A1chieve was a 24-week, international, prospective, non-interventional study of people with type 2 diabetes from non-Western nations starting treatment with basal insulin detemir, bolus insulin aspart or biphasic insulin aspart 30, alone or in combination, to evaluate their safety and effectiveness in routine clinical practice.

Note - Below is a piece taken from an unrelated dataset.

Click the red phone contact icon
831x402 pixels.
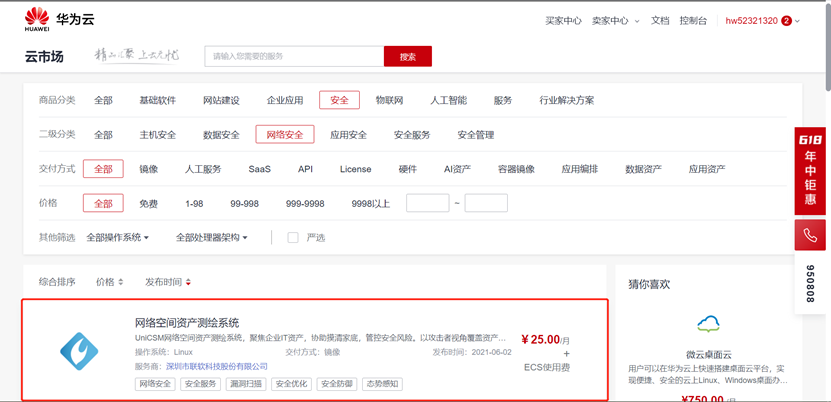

HbA1c for the global cohort improved after 24 weeks from 9.5 ± 1.6% by −2.0 ± 1.6% [80 ± 17 by −22 ± 17 mmol/mol] (−2.1 ± 1.6% [−23 ± 17 mmol/mol] for insulin-naïve participants; −1.6 ± 1.7% [−17 ± 19 mmol/mol] for prior insulin users). Fasting plasma glucose and postprandial plasma glucose were also significantly reduced (p < 0.001), irrespective of prior therapy or geographical region. The incidence of major hypoglycaemia decreased significantly over 24 weeks in both the insulin-naïve and insulin-experienced groups (p < 0.0001). Mean body weight decreased overall by −0.4 ± 4.0 kg and blood pressure, lipid profiles, and self-reported quality of life improved over 24 weeks for all people starting treatment with insulin detemir.


People with type 2 diabetes in poor glycaemic control starting treatment with insulin detemir reported significant improvements in glycaemic control with improved treatment tolerability, irrespective of prior treatment and geographical region, after 24 weeks.

Keywords: A1chieve, Insulin detemir, Non-interventional study, Type 2 diabetes.